Burgerschap, governance en beter wetgeven

67.

roept nogmaals op om het rechtskader voor het Europese burgerinitiatief — het enige instrument voor rechtstreekse participatie op EU-niveau — te vereenvoudigen en te verbeteren;

68.

vestigt de aandacht van de Commissie op de succesvolle decentrale communicatieactiviteiten met betrekking tot EU-aangelegenheden die het CvdR in nauwe samenwerking met lokale en regionale media, maatschappelijk middenveld en EU-instellingen organiseert, en dringt er bij de Commissie op aan haar inspanningen op dit gebied ruimschoots voor de Europese verkiezingen in 2019 op te voeren;

69.

roept de Commissie op om voor de hele EU één standaarddefinitie van „gold-plating” op te stellen, teneinde de rechtszekerheid bij de tenuitvoerlegging en de toepassing van EU-wetgeving te vergroten en buitensporige bureaucratische rompslomp te verminderen;

70.

vindt dat de EU-instellingen transparanter en doeltreffender moeten functioneren en meer met elkaar moeten samenwerken nu het nieuwe interinstitutioneel akkoord over beter wetgeven is goedgekeurd, en dat het CvdR bij alle stadia van het wetgevingsproces betrokken moet worden, zodat zijn potentieel in de wetgevingscyclus en bij raadplegingen ten volle benut kan worden;

71.

*FRAGMENT GEGEVENS*
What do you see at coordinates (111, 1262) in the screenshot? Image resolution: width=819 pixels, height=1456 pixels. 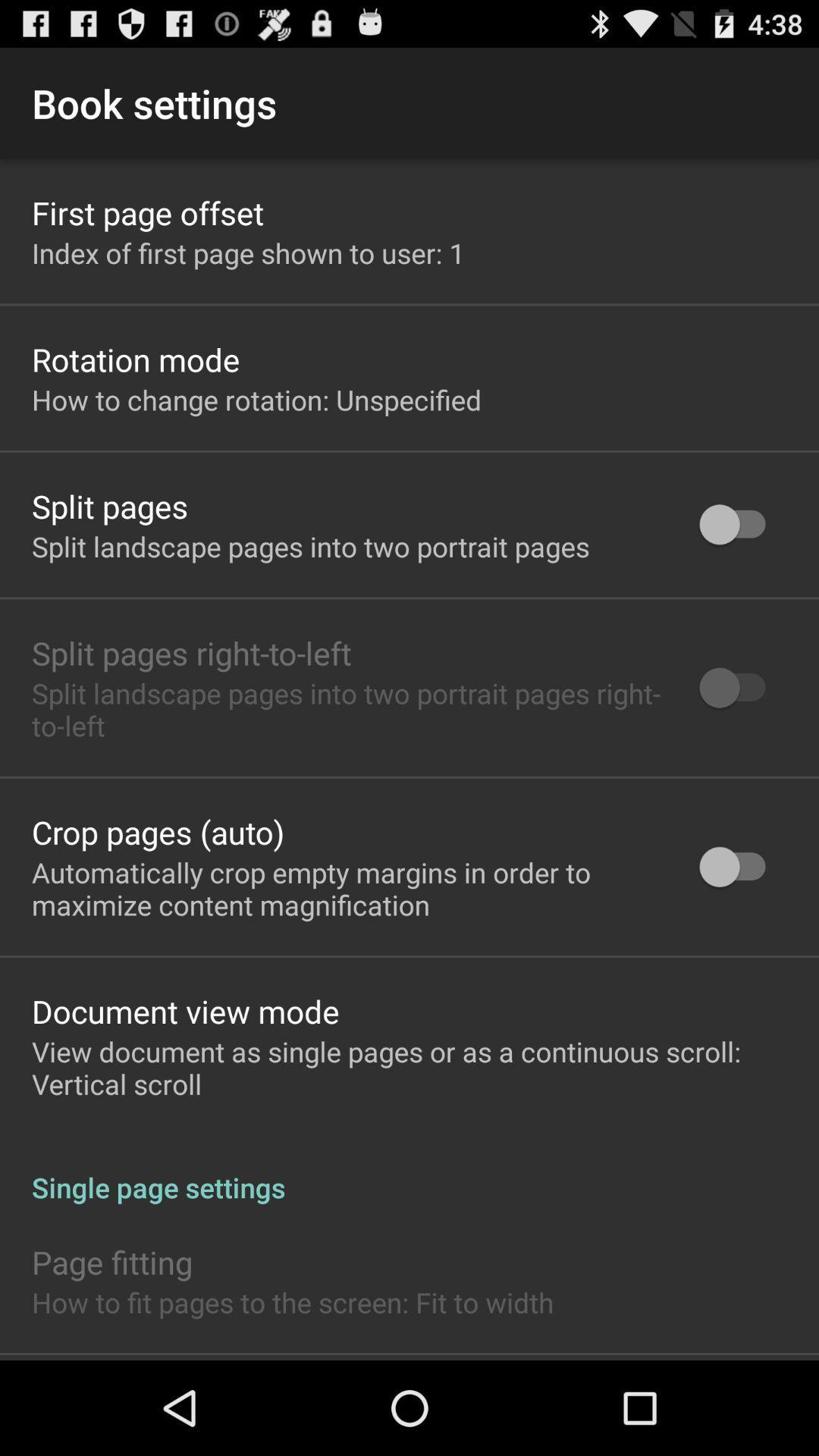 I see `the item below the single page settings item` at bounding box center [111, 1262].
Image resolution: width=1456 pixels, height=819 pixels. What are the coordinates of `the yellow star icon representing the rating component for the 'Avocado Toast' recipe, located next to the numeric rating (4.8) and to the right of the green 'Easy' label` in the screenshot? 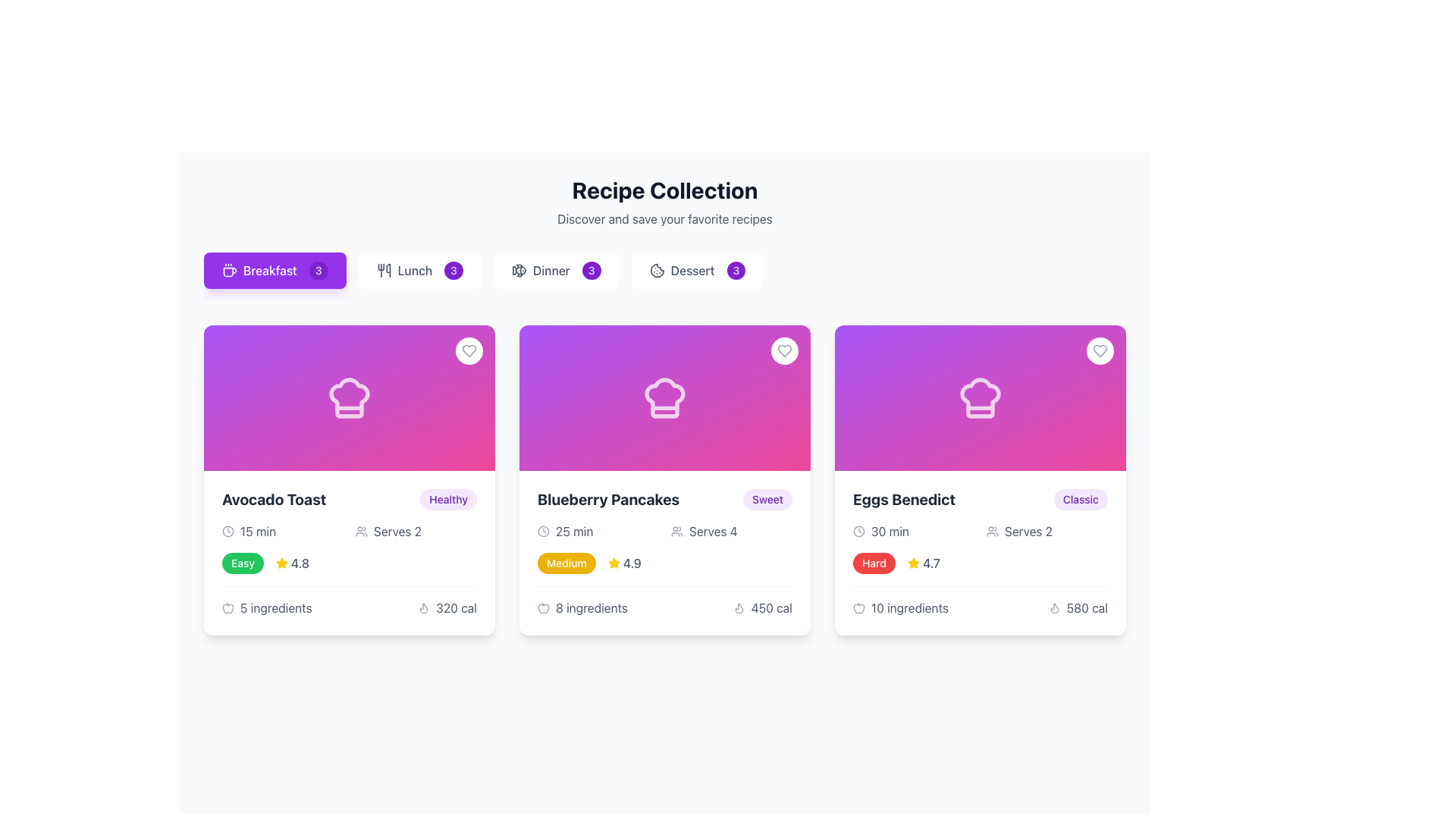 It's located at (281, 563).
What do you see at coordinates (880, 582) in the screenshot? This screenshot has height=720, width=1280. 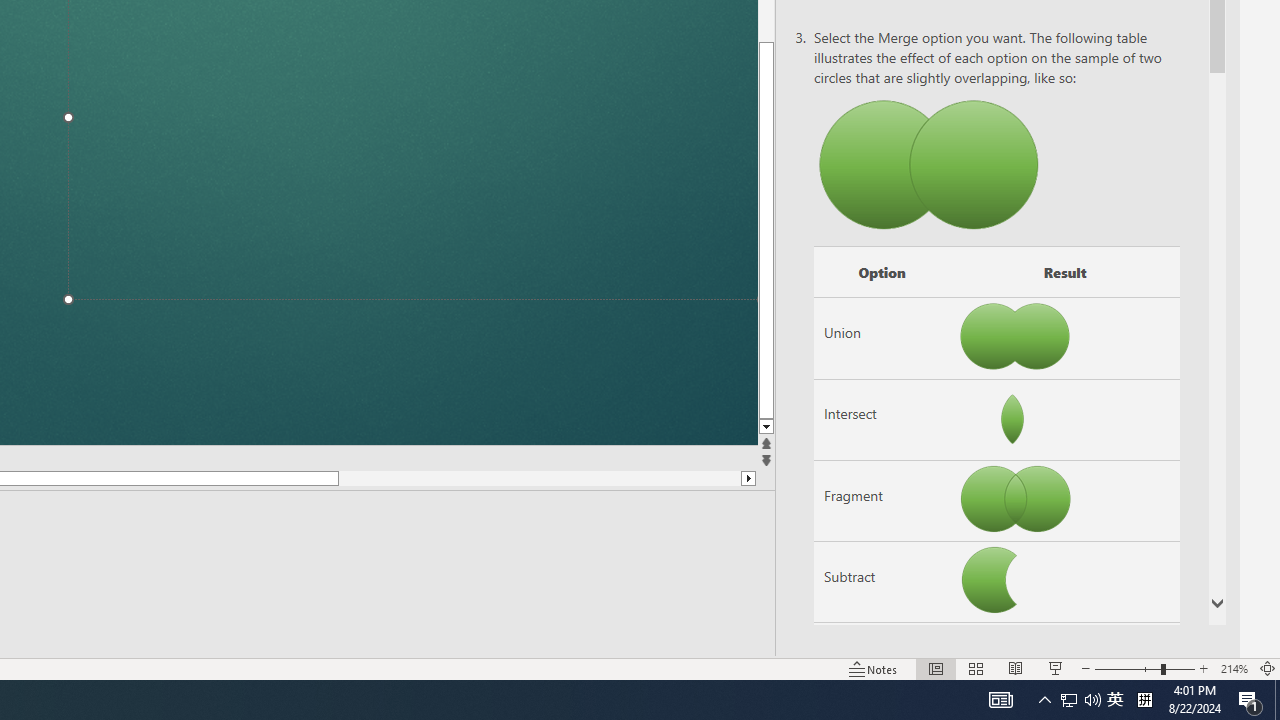 I see `'Subtract'` at bounding box center [880, 582].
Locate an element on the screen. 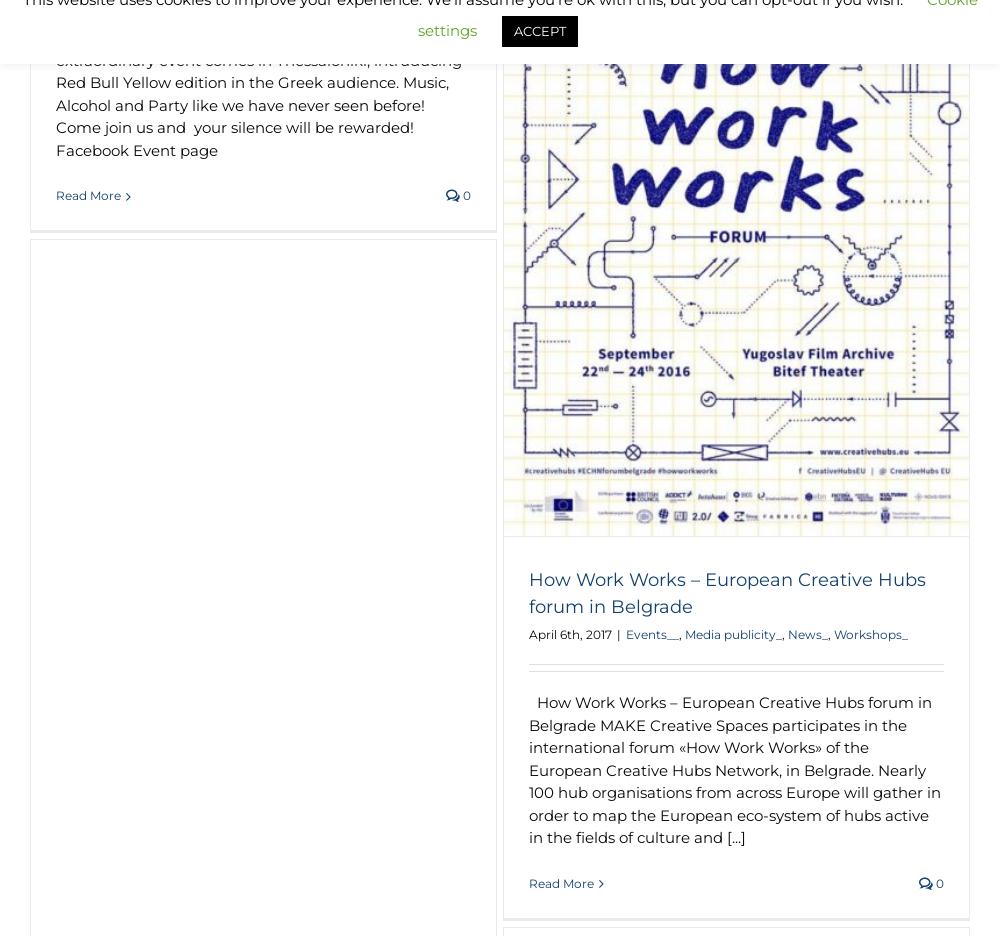 Image resolution: width=1000 pixels, height=936 pixels. '|' is located at coordinates (618, 633).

*GEVRAAGD*
Noem het instrument dat de tekst het enige instrument voor rechtstreekse participatie op EU-niveau noemt. De gegevens staan los van de tekst.

*UITKOMST*
Het Europese burgerinitiatief.